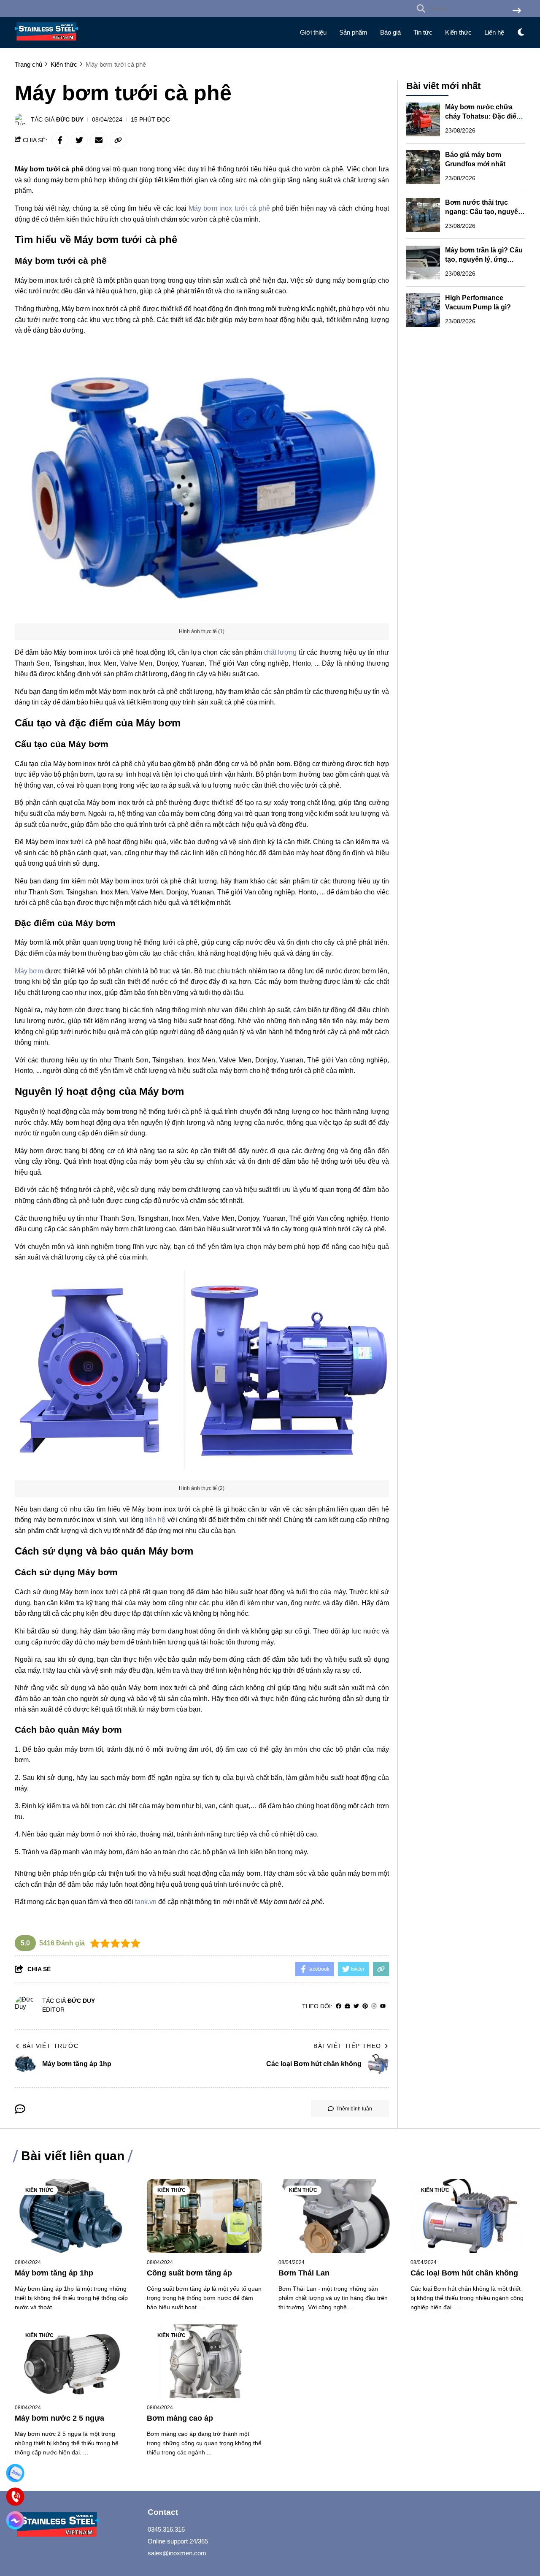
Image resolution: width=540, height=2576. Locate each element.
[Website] (347, 2006)
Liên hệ (494, 32)
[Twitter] (356, 2006)
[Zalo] (15, 2473)
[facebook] (338, 2006)
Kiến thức (458, 32)
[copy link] (118, 140)
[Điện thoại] (15, 2496)
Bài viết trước (50, 2045)
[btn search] (516, 11)
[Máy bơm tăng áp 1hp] (72, 2216)
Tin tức (422, 32)
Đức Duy (70, 119)
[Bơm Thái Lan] (336, 2216)
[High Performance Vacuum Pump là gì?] (423, 310)
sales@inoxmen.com (177, 2553)
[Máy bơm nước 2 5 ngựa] (72, 2361)
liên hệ (155, 1519)
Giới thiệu (313, 32)
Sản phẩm (353, 32)
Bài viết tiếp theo (347, 2045)
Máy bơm (29, 971)
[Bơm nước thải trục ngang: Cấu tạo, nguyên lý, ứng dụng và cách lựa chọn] (423, 215)
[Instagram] (374, 2006)
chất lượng (280, 652)
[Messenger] (15, 2520)
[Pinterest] (365, 2006)
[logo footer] (76, 2525)
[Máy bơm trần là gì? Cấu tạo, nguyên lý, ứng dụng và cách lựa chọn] (423, 262)
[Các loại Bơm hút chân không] (468, 2216)
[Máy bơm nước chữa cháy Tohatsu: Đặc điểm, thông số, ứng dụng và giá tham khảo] (423, 119)
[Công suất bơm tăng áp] (204, 2216)
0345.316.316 (166, 2529)
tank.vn (146, 1901)
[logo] (46, 42)
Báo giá (390, 32)
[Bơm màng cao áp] (204, 2361)
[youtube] (383, 2006)
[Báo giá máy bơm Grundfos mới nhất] (423, 167)
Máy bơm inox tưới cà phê (229, 208)
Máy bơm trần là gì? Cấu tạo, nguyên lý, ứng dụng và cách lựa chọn (484, 259)
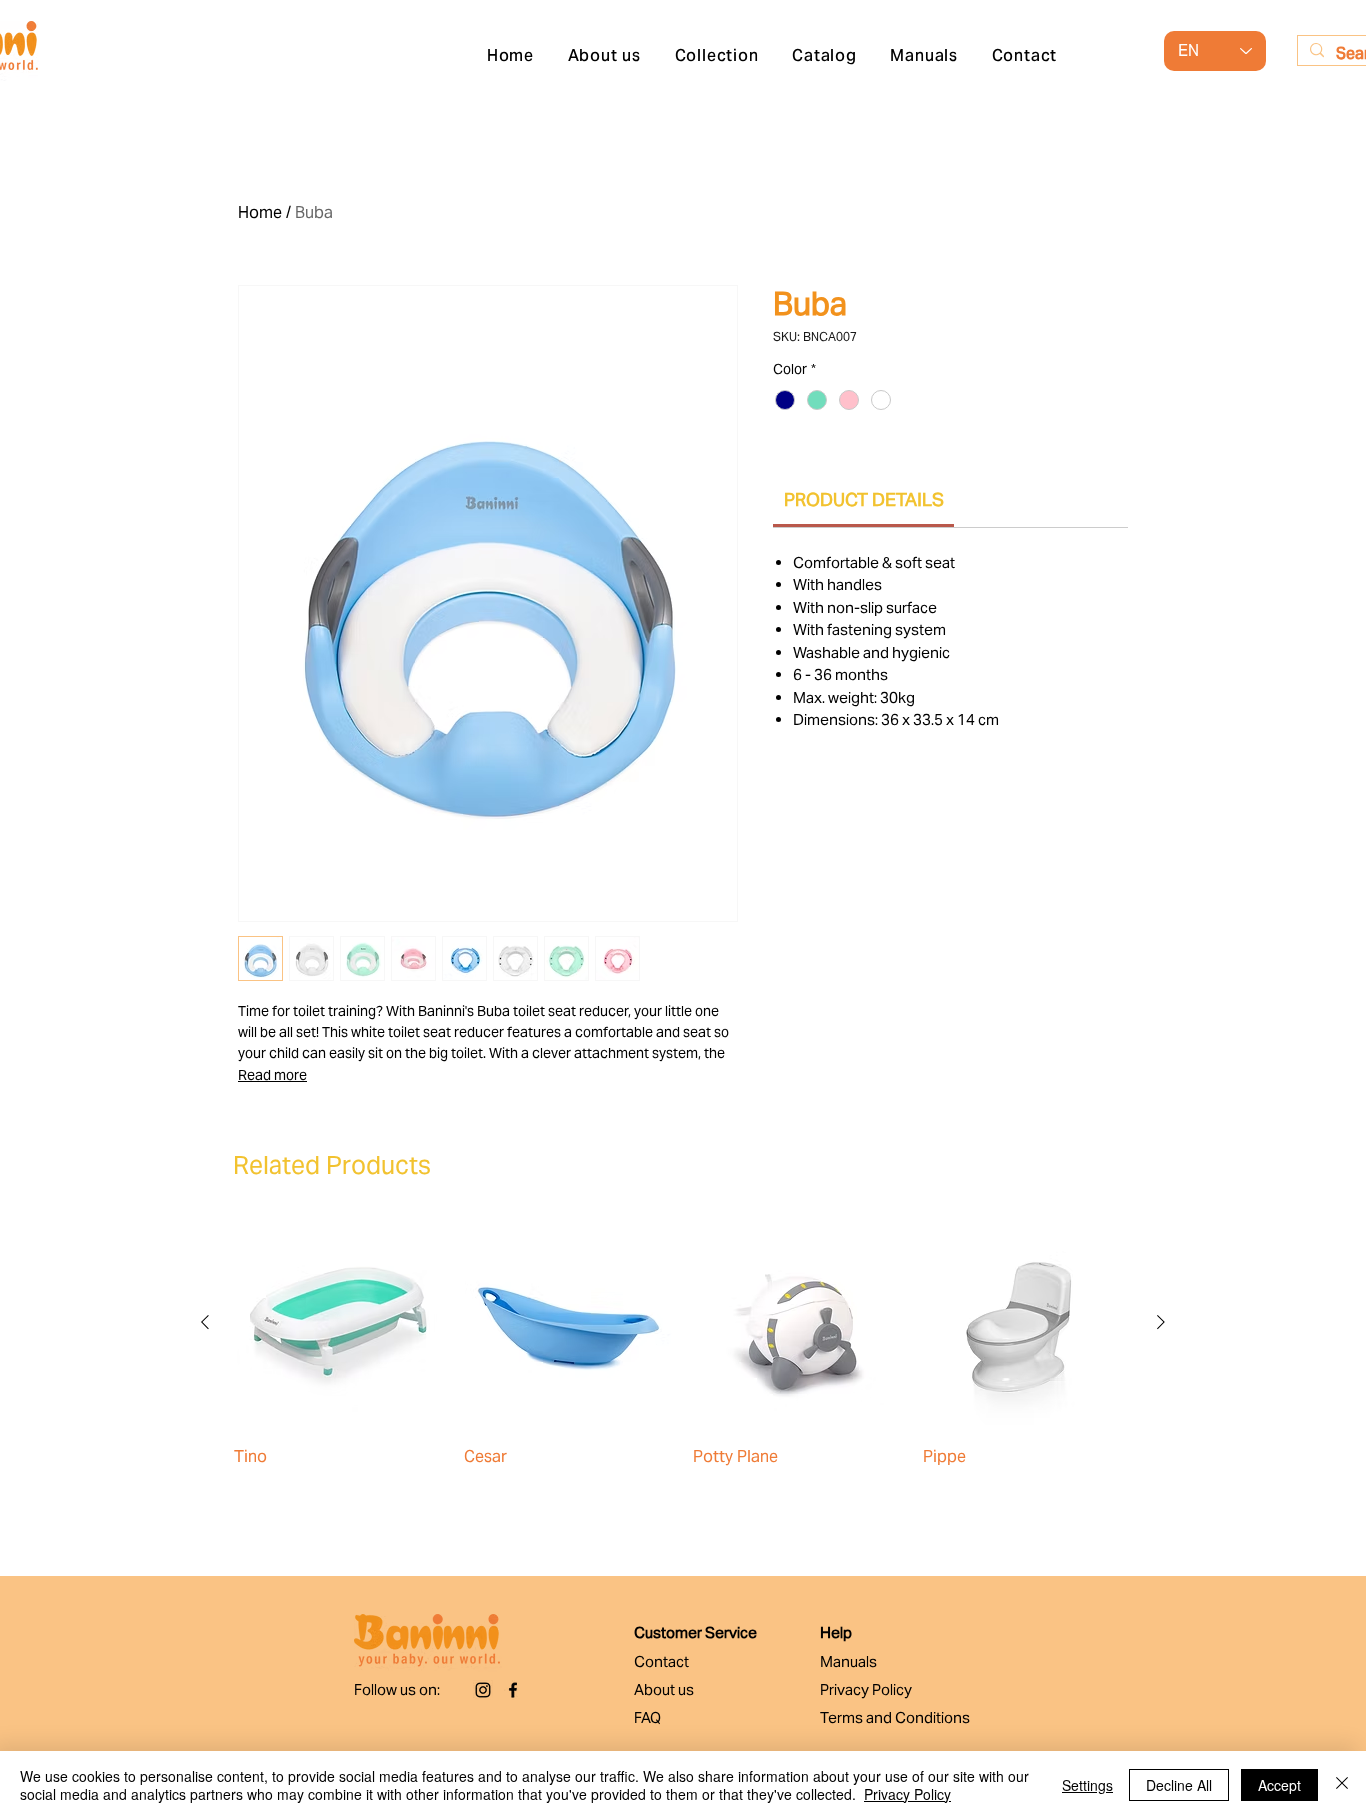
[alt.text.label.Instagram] (483, 1690)
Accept (1279, 1785)
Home (260, 212)
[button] (717, 55)
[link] (864, 499)
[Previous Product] (205, 1322)
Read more (272, 1075)
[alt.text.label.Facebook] (513, 1690)
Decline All (1179, 1785)
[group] (683, 1359)
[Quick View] (339, 1323)
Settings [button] (1087, 1785)
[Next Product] (1161, 1322)
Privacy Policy (907, 1794)
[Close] (1342, 1785)
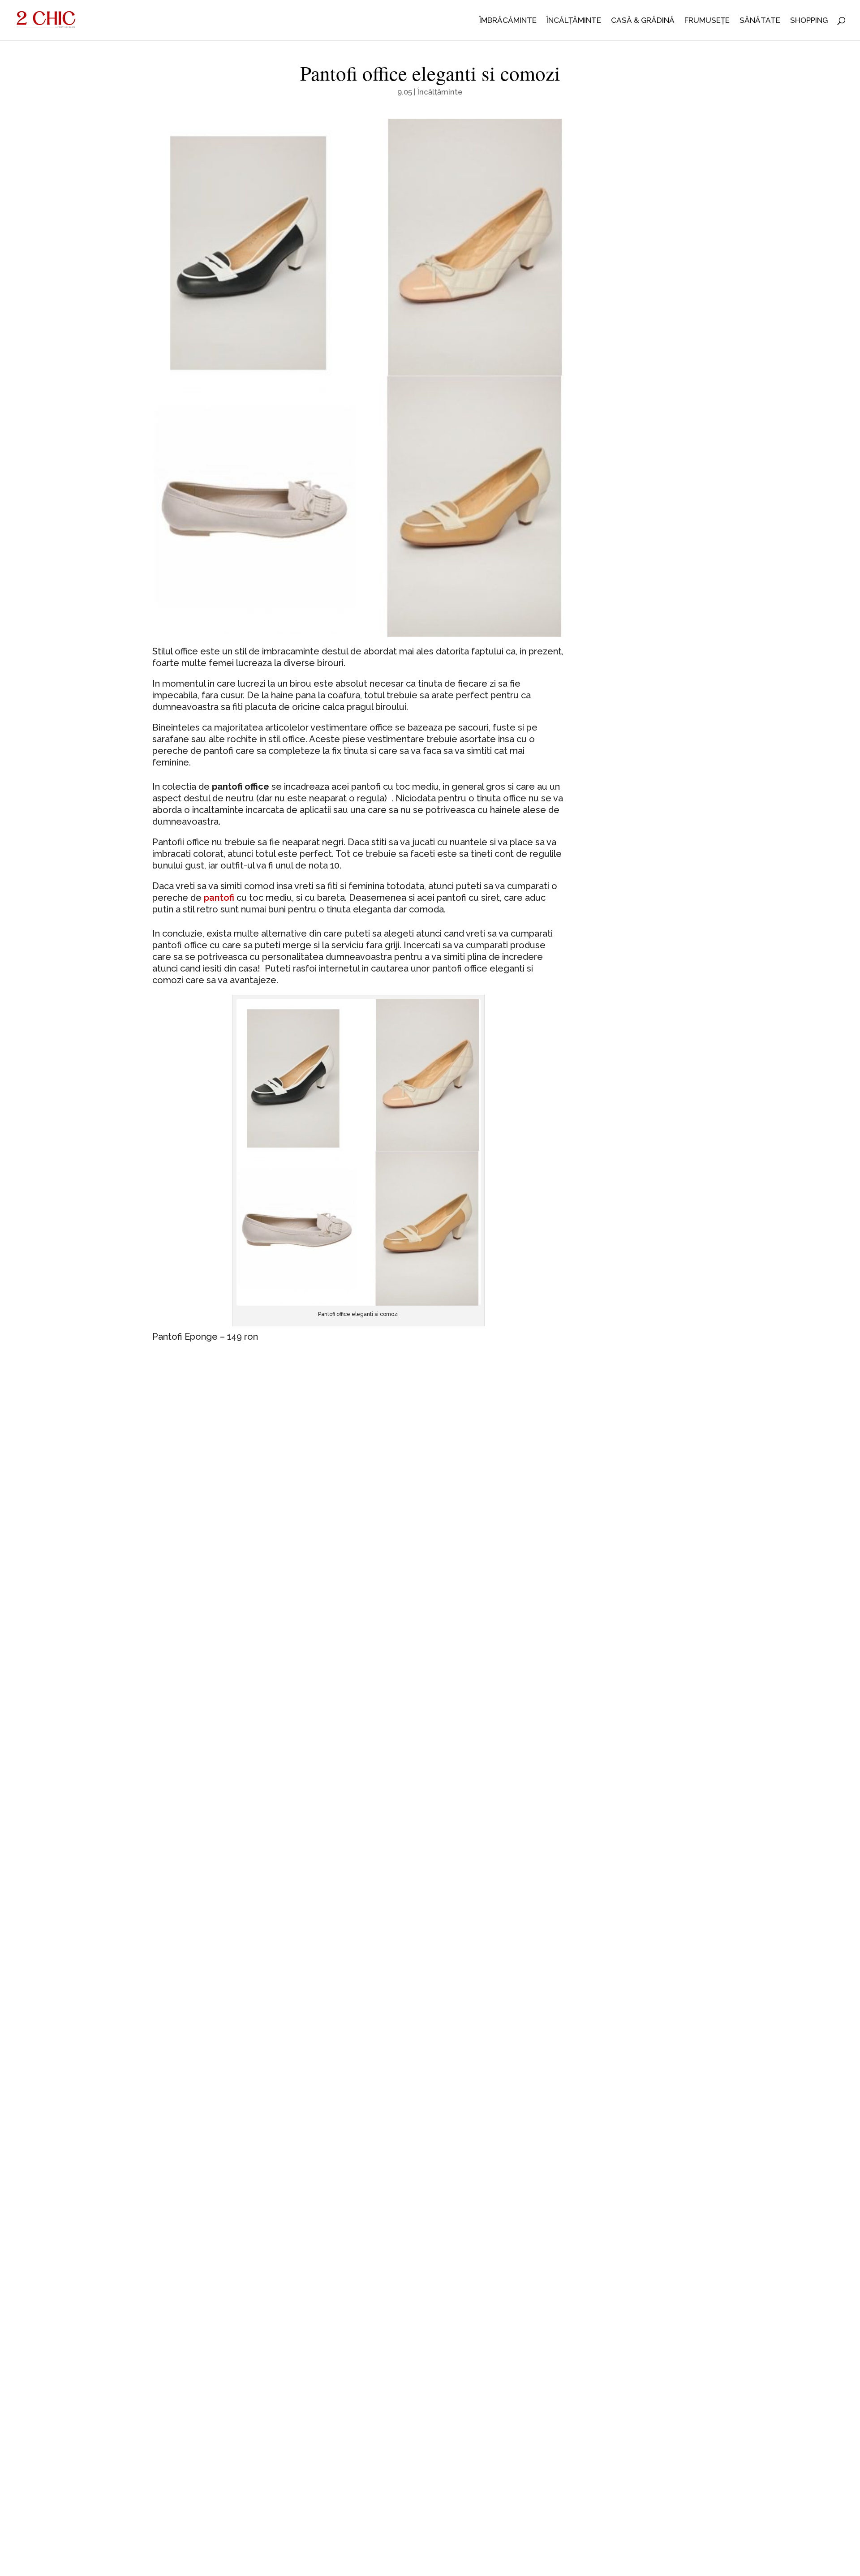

### ASSIGNMENT:
Return a copy of each line in the records above that has "Instagram" in it.

### OUTPUT:
[Instagram] (374, 2006)
[alt.text.label.Instagram] (483, 1690)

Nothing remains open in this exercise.